__Task instructions__:
Reproduce word for word everything in the material below from the line containing "You are a computer-use agent. Screen dimensions: 867x488" down to the line containing "pyautogui.click(x=72, y=183)", including both of those lines.

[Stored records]
++++
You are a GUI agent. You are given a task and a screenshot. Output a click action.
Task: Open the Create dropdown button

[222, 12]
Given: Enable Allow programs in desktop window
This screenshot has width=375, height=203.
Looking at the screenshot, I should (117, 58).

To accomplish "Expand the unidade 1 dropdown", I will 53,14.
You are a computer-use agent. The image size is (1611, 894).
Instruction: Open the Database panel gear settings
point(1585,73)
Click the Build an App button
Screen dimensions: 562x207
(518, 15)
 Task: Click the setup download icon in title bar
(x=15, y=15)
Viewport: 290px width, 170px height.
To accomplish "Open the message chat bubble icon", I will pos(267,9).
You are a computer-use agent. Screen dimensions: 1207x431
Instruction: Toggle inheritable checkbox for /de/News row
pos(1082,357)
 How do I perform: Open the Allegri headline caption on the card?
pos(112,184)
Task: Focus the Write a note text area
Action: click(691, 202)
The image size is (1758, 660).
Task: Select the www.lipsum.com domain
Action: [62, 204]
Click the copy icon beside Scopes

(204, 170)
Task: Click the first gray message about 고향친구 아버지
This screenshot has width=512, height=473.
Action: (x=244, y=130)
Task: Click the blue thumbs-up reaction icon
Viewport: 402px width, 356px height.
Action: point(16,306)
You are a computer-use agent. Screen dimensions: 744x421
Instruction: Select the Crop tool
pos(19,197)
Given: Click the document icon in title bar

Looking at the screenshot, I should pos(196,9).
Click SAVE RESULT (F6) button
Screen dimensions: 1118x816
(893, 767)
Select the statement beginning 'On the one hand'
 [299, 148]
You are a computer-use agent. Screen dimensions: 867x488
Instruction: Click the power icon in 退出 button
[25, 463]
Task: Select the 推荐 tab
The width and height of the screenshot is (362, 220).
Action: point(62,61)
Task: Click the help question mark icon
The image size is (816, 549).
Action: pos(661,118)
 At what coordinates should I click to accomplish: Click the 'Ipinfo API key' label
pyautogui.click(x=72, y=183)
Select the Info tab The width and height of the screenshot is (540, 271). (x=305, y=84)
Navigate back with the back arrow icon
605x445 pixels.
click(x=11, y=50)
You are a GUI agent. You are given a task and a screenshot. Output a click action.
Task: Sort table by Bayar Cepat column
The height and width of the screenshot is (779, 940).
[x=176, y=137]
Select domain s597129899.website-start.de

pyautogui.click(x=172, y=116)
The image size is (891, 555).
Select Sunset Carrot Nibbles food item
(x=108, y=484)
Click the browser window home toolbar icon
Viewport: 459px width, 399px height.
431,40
++++
__Complete response__:
You are a computer-use agent. Screen dimensions: 867x488
Instruction: Click the power icon in 退出 button
[25, 463]
Task: Select the 推荐 tab
The width and height of the screenshot is (362, 220).
Action: point(62,61)
Task: Click the help question mark icon
The image size is (816, 549).
Action: pos(661,118)
 At what coordinates should I click to accomplish: Click the 'Ipinfo API key' label
pyautogui.click(x=72, y=183)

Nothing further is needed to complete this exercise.